Goldman’s responsibilities as head of Honest Tea stayed the same for about three years after the 2011 acquisition. In 2015, he shifted to a part-time role, stepping away fully at the end of 2019. Bastian, after the 2017 sale to Conagra, became a brand ambassador for Boomchickapop for two years, and has now retired from active participation with the brand, except for weighing in when Conagra sends her the occasional update.

There are several options for entrepreneurs once an acquisition is complete: staying on as an employee of the parent company, serving as a consultant, or immediately withdrawing. Various factors on both sides – the entrepreneur and the new owner – come into play.

Advisors who specialize in integrating acquisitions say that it’s best to have some kind of roadmap in place to eventually disconnect the entrepreneur from the acquired company. The first step is realizing that no one is irreplaceable – not even a company founder.

“Sometimes you think, ‘Oh, the business will die without this person after a year,’” says Nathan Gampel, founder and CEO of Simpel and Associates LLC. “But I would say back to the investor, ‘If you’re buying a business that is so entangled with one single person, should you really be buying that business?’ ”

Gampel says that when deciding how long to keep an entrepreneur around, the acquiring company needs to balance the necessity for retaining her expertise against what he calls “the jerk factor” – an entrepreneur’s inability to adjust to the new ownership situation.

“Is this person going to be a jerk? Is this person going to create friction?” Gampel says. “Is this person going to create problems for leadership because she might feel that she would do something one way, only now it’s owned by someone else, and they’re taking her baby and changing it?”
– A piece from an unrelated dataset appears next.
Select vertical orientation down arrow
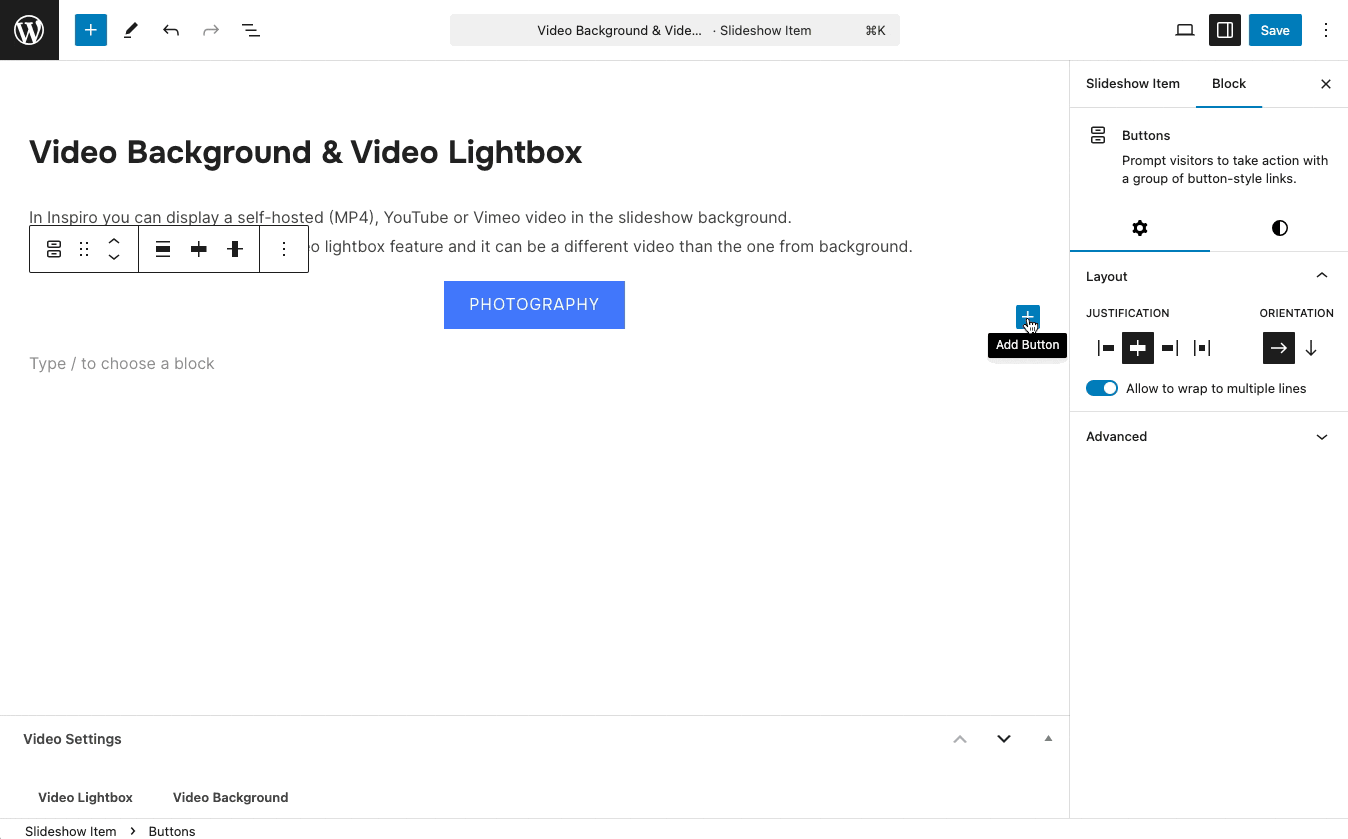Viewport: 1348px width, 839px height. 1311,348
Tripathy of Kaufman Rossin says that it’s common for entrepreneurs to have a tough time letting go. “If unique expertise is not a consideration, I would opt for a consulting role for the founder for say 12 months - perhaps tied to holding back 10% to 20% of the purchase price, which would be paid out at the end - with a full departure at the end of that period.”
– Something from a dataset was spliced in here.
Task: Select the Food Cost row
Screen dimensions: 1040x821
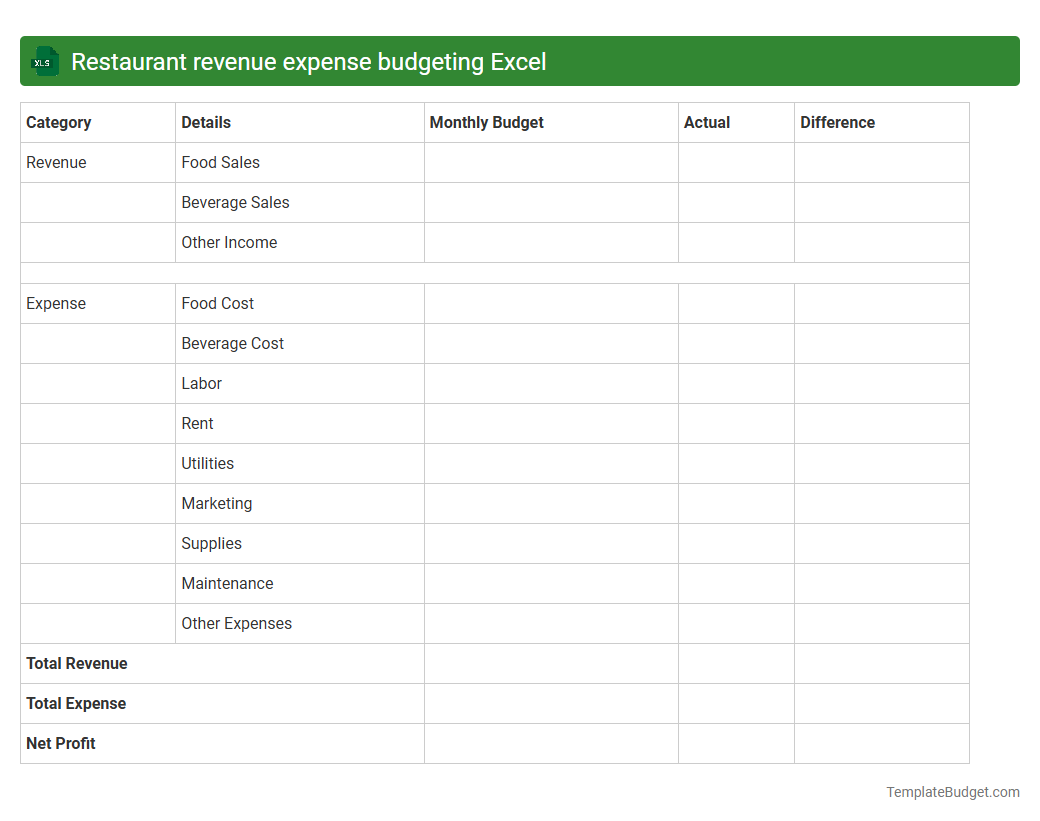Action: [217, 303]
Acquiring innovative companies is a great way for big corporations to refresh their product portfolio, but integration of the new company is often fraught with challenges. Handling them properly ensures that the acquisition fulfills the potential that inspired the purchase in the first place.
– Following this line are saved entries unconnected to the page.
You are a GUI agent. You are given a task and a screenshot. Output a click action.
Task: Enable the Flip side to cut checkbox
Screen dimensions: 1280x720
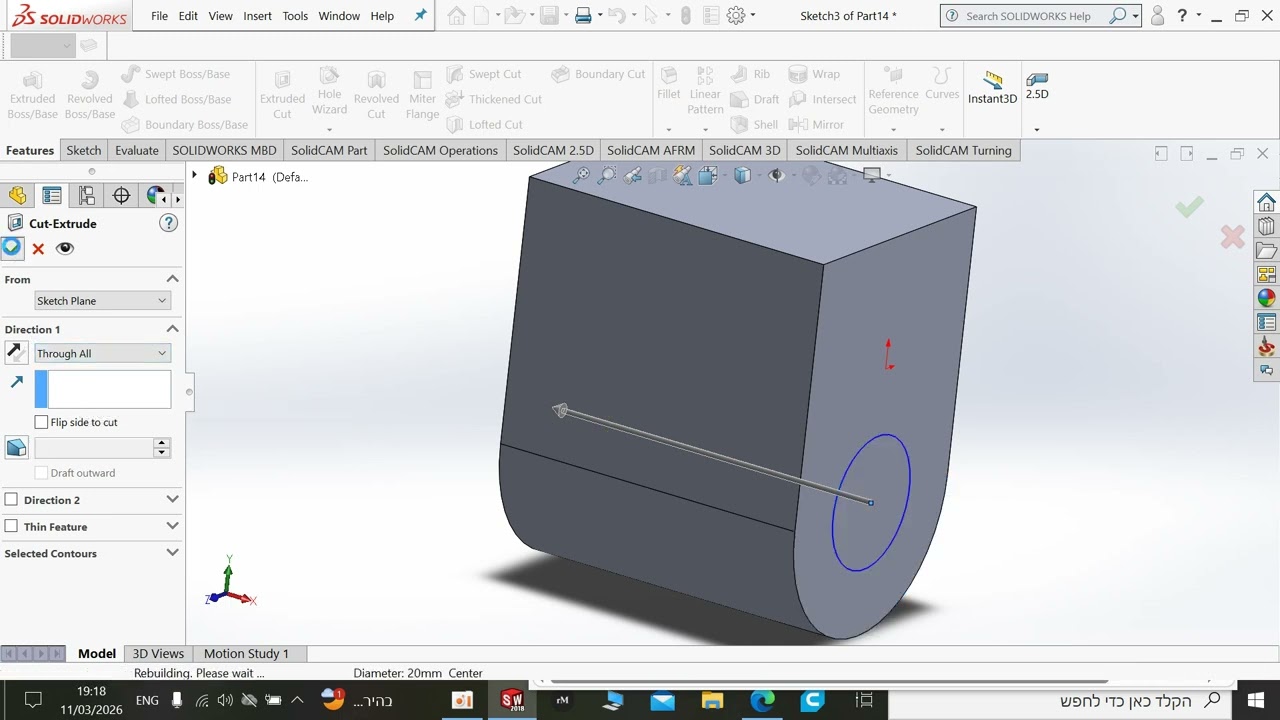(x=41, y=422)
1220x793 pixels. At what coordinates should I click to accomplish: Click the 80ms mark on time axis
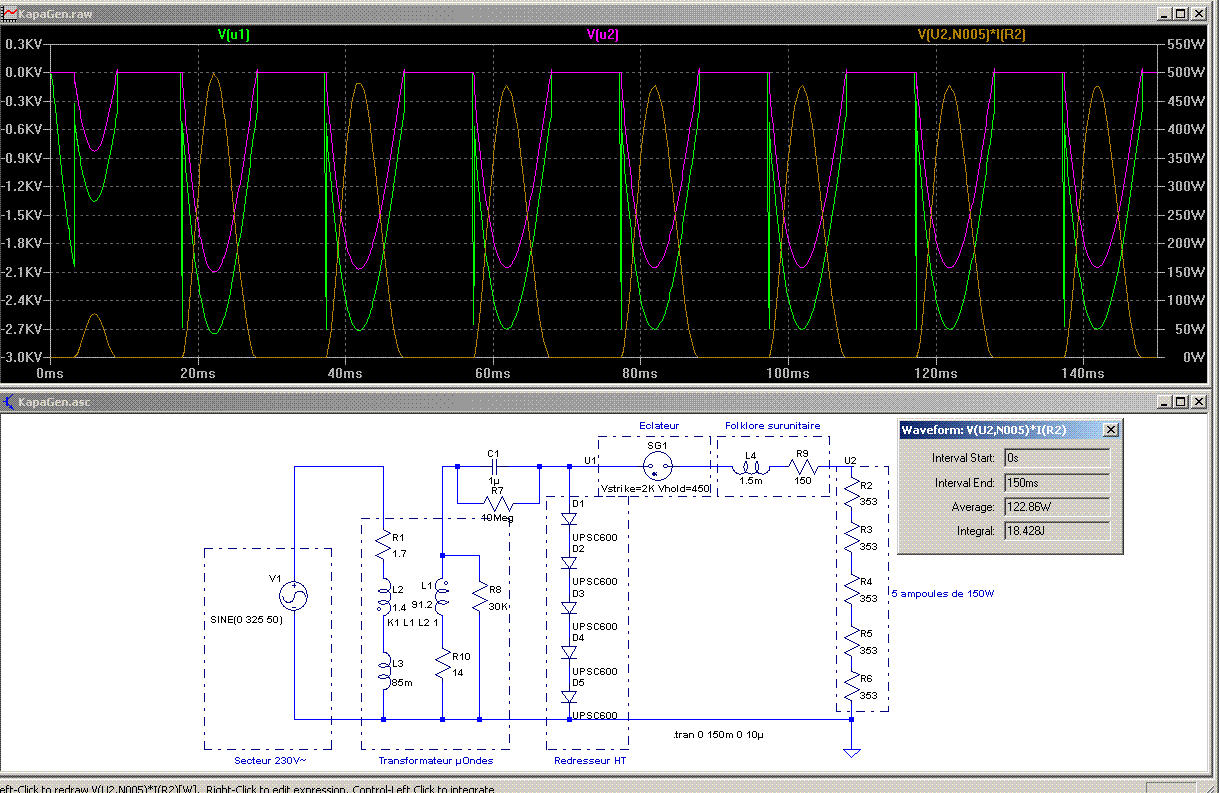(x=640, y=373)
What Happens To Your Small Company After An Acquisition? (2024)
Top Articles
Latest Posts
Article information

Author: Terrell Hackett

Last Updated:

Views: 5654

Rating: 4.1 / 5 (72 voted)

Reviews: 95% of readers found this page helpful

Author information

Name: Terrell Hackett

Birthday: 1992-03-17

Address: Suite 453 459 Gibson Squares, East Adriane, AK 71925-5692

Phone: +21811810803470

Job: Chief Representative

Hobby: Board games, Rock climbing, Ghost hunting, Origami, Kabaddi, Mushroom hunting, Gaming

Introduction: My name is Terrell Hackett, I am a gleaming, brainy, courageous, helpful, healthy, cooperative, graceful person who loves writing and wants to share my knowledge and understanding with you.